### Exercise directions
Pull out the lines that begin at the one containing "Open the NYT article preview photo" and end with the one containing "Click the Placeholder", copying them unchanged, both end lines included.

[Data entries]
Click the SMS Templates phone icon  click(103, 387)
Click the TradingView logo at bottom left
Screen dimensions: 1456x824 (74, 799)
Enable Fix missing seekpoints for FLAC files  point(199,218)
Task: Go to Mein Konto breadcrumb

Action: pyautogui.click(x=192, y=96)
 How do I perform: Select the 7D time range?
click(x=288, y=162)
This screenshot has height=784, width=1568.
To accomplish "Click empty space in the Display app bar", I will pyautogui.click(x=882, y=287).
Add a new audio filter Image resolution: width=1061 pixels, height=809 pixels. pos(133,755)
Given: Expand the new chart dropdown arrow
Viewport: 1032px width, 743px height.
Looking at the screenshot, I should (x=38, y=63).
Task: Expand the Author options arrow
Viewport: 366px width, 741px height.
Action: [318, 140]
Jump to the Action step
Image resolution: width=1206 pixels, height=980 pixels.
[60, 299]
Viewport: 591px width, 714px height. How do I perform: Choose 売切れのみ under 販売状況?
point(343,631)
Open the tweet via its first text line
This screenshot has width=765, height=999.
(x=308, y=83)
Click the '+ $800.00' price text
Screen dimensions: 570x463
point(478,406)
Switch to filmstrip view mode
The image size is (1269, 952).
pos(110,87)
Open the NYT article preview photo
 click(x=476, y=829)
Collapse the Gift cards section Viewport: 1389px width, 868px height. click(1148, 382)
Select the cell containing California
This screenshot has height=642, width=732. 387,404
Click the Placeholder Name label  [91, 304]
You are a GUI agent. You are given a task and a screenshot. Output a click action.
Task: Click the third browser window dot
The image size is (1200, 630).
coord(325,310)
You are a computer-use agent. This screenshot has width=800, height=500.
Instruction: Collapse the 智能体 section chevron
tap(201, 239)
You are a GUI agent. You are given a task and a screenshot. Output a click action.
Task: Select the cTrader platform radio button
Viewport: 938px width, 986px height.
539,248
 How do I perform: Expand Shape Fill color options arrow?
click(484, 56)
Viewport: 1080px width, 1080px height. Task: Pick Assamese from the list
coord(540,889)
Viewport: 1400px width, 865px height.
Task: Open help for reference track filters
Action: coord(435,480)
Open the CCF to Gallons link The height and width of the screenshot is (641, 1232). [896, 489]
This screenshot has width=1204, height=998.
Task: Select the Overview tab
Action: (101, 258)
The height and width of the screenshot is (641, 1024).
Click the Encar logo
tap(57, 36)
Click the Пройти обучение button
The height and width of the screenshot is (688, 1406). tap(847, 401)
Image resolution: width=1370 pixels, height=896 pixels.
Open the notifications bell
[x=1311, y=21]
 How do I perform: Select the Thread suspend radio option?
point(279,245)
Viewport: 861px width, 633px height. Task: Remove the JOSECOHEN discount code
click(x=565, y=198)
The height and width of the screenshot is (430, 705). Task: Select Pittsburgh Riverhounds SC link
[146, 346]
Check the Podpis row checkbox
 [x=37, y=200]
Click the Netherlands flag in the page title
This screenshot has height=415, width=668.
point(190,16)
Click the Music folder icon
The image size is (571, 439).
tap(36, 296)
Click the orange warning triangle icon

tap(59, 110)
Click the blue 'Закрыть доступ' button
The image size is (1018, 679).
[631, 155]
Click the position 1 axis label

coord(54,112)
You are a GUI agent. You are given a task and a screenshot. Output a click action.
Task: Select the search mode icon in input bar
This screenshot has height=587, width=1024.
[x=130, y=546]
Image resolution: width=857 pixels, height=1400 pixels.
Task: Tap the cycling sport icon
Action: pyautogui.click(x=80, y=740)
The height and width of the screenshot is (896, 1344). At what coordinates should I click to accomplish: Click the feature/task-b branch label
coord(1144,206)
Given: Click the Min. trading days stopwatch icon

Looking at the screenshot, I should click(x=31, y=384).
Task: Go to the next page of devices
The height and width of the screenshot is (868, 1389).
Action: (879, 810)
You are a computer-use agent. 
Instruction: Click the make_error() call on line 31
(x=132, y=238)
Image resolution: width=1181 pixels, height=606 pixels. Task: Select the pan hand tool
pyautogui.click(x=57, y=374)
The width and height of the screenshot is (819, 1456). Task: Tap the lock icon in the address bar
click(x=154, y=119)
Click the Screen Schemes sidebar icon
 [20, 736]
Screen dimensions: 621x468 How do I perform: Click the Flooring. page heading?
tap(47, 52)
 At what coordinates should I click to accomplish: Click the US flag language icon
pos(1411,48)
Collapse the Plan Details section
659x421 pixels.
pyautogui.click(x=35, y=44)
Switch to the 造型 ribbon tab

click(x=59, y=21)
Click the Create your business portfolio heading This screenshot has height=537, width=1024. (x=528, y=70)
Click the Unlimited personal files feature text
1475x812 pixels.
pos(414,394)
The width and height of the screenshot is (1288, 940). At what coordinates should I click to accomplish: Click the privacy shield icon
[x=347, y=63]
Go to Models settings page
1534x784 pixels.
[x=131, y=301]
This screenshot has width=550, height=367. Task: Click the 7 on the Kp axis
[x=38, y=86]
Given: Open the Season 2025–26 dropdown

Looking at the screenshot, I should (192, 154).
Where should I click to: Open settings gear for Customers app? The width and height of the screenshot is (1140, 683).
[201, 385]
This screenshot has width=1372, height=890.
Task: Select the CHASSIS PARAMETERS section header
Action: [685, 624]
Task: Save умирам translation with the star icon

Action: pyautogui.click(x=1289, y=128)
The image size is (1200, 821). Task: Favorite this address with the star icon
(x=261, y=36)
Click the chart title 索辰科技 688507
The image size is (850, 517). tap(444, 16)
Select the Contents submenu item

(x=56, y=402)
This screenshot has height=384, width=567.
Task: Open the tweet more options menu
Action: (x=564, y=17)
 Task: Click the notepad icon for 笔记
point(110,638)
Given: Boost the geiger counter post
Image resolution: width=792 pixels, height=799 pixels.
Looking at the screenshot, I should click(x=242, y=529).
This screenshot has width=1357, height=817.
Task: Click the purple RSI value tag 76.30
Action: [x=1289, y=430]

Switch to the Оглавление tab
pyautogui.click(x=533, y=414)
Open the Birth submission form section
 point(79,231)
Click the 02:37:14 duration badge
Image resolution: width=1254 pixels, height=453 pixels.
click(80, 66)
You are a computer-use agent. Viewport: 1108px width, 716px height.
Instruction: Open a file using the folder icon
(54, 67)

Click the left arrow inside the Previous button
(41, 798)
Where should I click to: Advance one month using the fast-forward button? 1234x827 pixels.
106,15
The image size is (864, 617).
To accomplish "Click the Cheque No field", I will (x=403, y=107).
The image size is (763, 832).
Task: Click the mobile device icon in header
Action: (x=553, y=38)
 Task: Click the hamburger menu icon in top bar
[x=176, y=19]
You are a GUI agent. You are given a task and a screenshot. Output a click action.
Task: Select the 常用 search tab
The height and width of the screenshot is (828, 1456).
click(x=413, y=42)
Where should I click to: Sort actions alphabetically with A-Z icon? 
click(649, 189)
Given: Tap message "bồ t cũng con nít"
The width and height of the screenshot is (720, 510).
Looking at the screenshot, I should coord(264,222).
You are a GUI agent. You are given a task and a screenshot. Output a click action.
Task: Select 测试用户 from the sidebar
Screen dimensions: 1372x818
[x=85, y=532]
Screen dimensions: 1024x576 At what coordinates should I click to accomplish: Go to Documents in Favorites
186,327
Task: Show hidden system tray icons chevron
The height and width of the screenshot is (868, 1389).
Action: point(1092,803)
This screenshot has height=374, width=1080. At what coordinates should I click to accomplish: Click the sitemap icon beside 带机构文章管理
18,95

### Task solution
Open the NYT article preview photo
 click(x=476, y=829)
Collapse the Gift cards section Viewport: 1389px width, 868px height. click(1148, 382)
Select the cell containing California
This screenshot has height=642, width=732. 387,404
Click the Placeholder Name label  [91, 304]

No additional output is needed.